Servers, Kubernetes clusters and databases hold a company’s secrets, intellectual property, financials and confidential information about customers and employees. That’s why they’re popular targets for attacks, and why traditional passwords aren’t nearly strong enough to protect them.
Over the years, companies have tried to make passwords more sophisticated, rotate them and use SSH keys to make them harder to crack. But bad actors are advancing at the same pace — or faster with the help of AI — and admins still struggle to provision, decommission and rotate passwords, tokens and SSH keys.

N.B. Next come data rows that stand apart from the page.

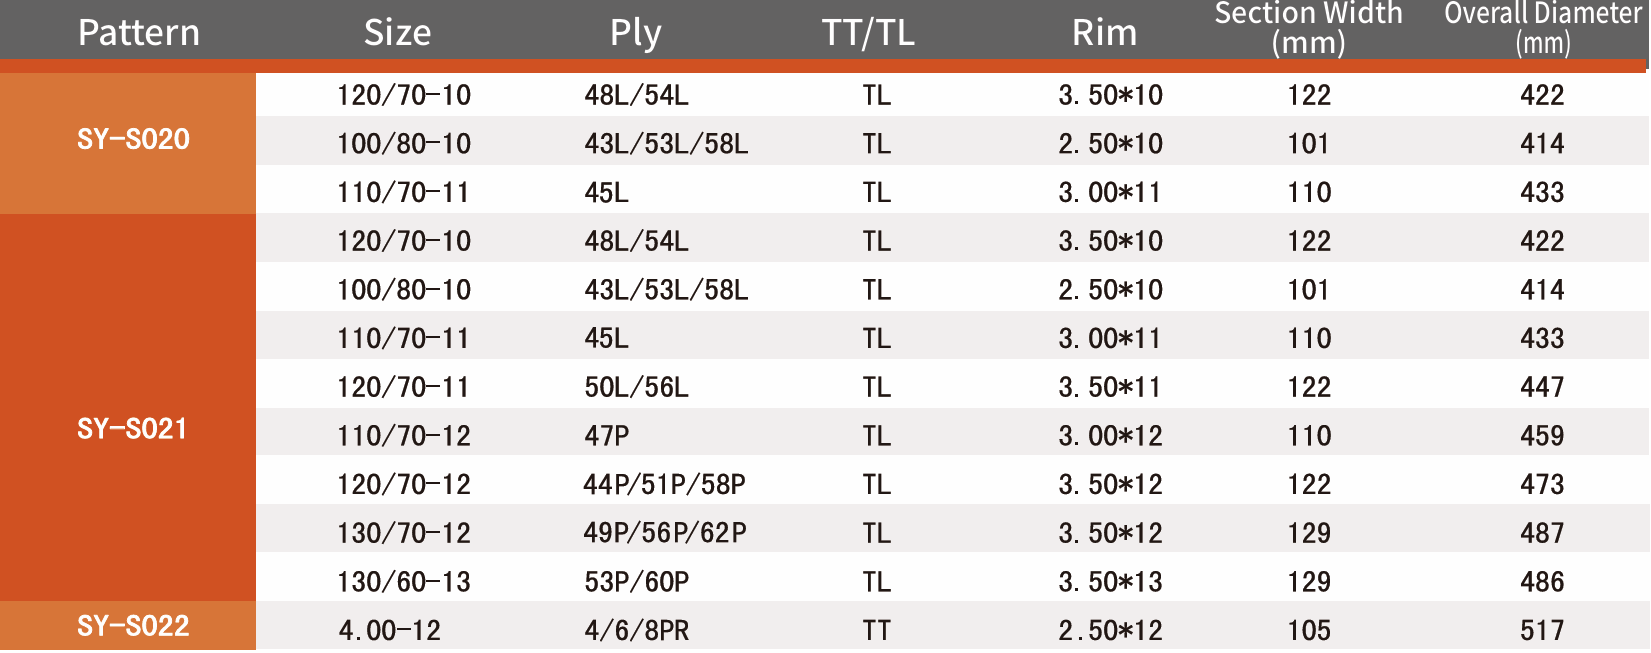This screenshot has height=653, width=1651.
Task: Click the TT/TL column header
Action: coord(868,33)
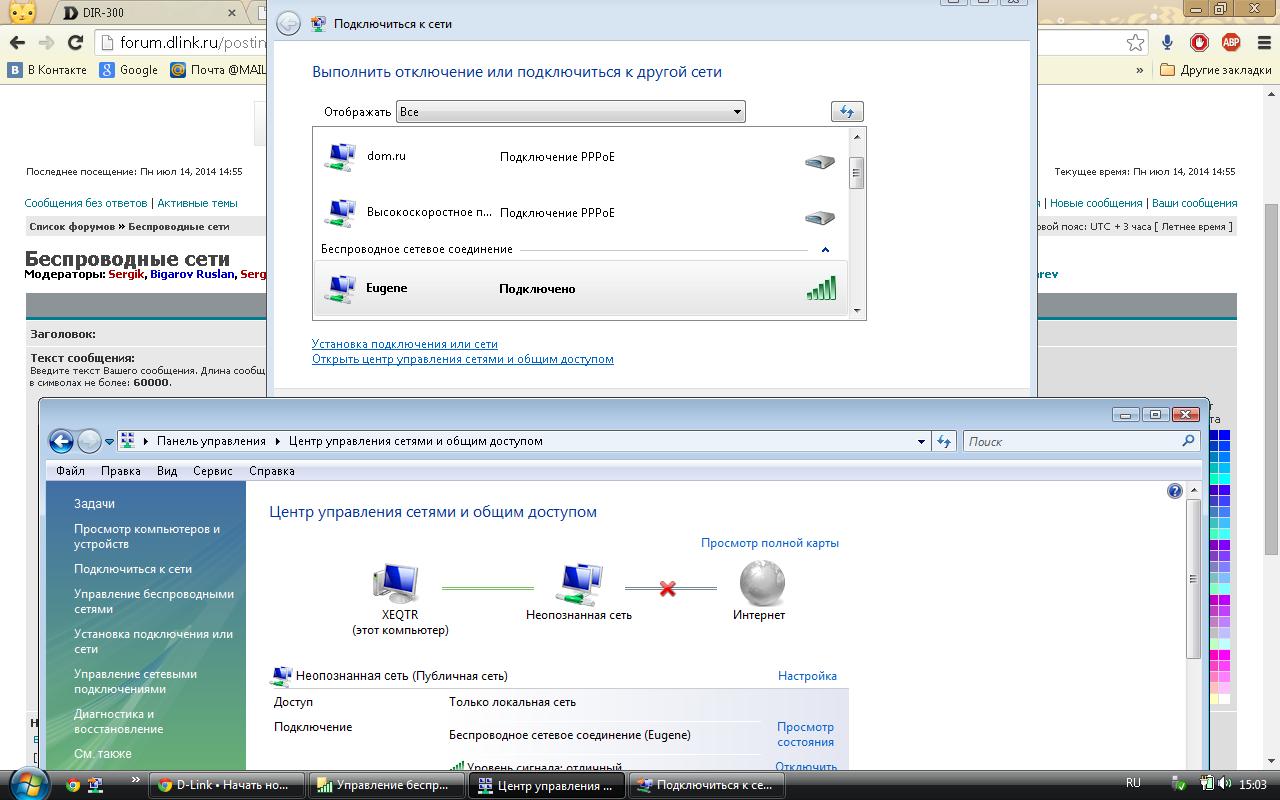This screenshot has width=1280, height=800.
Task: Click the Chrome reload page icon
Action: (x=75, y=42)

Passwordless authentication is one solution to prevent bad actors from gaining access to infrastructure and applications. It verifies a user based on characteristics inherent to a person or a piece of hardware that can’t be compromised, like a fingerprint or physical USB. The best passwordless access both simplifies access for users and improves your security posture by removing a single point of compromise. Here’s how.
In a zero trust model, companies don’t trust anyone or anything. Passwordless is an efficient way to confirm that a user is who they say they are, which is why it should be part of a holistic authentication process. If a company’s authenticating with multiple roots of trust, like BastionZero and an identity provider (IdP), at least one root should have passwordless authentication.
.png)
If a user logs in with credentials from a third-party IdP, like Google or Okta, the IdP can verify the user and their privileges with the company’s IT. Once verified, the service will grant access to the target.
An authenticator app, like Google Authenticator, sends a software token to a user’s smartphone, computer or tablet. The token is a one-time code that the user enters (sometimes with a second form of authentication) to gain access to a target.
A hardware token is a physical device like a USB or fob, which works through a physical connection to a computer or by generating a one-time passcode that the user enters into an on-screen prompt to gain access.
Biometrics, like fingerprints, retinas, voice or facial recognition are compared to saved data to grant or deny access. This may be done through a user's smartphone, tablet or laptop if it has built-in biometric authentication.
A magic link is a one-time URL sent to a user via email or SMS. When a user opens the link, it matches the device it’s opened on with a token in a database to verify the device.
Smart cards are physical cards that generally use a data-containing chip and RFID wireless connectivity to authenticate a user. They are often used to grant access to workstations or applications.
A persistent cookie is a file that’s stored on a device to remember a user's credentials and grant access if the user is logged in. This can stay on a computer indefinitely, or until a predetermined expiration date or the user clears their cookies.
Some systems and applications have native passwordless authentication, which may be built into their multi-factor authentication (MFA) process. Google and Microsoft are prime examples.
Although passwordless authentication is gaining popularity, it’s not embedded in all infrastructure access solutions. Here’s how to bolster the security of your infrastructure using passwordless authentication.
A best practice for zero trust infrastructure access is to use two roots of trust, like BastionZero and an IdP, to grant a user access to a target. This prevents threat actors from getting into your infrastructure, even if one root of trust is compromised. In this model, at least one root of trust should use passwordless authentication.
It’s not easy to securely manage credentials in today’s enterprise. BastionZero eliminates the huge hassles of provisioning, decommissioning and rotating passwords, tokens and SSH keys. There’s no need to set up IAM roles across different clouds and accounts, which simplifies the process to on- and off-board users.
81% of hacking-related data breaches are caused by weak or stolen credentials, according to Verizon’s 2022 Data Breach Investigations Report. Passwordless helps mitigate the risk of a breach to your critical infrastructure.
Admins often manage a mess of passwords, SSH keys and tokens, and waste time and resources provisioning, decommissioning and rotating them. Passwordless removes this burden so admins can focus their attention on other activities.
It’s a hassle to create and memorize or securly store passwords and SSH keys. Not to mention answering a series of security questions every time you forget or need to verify a password. Passwordless authentication eliminates friction and reduces user frustration, while providing secure access to infrastructure.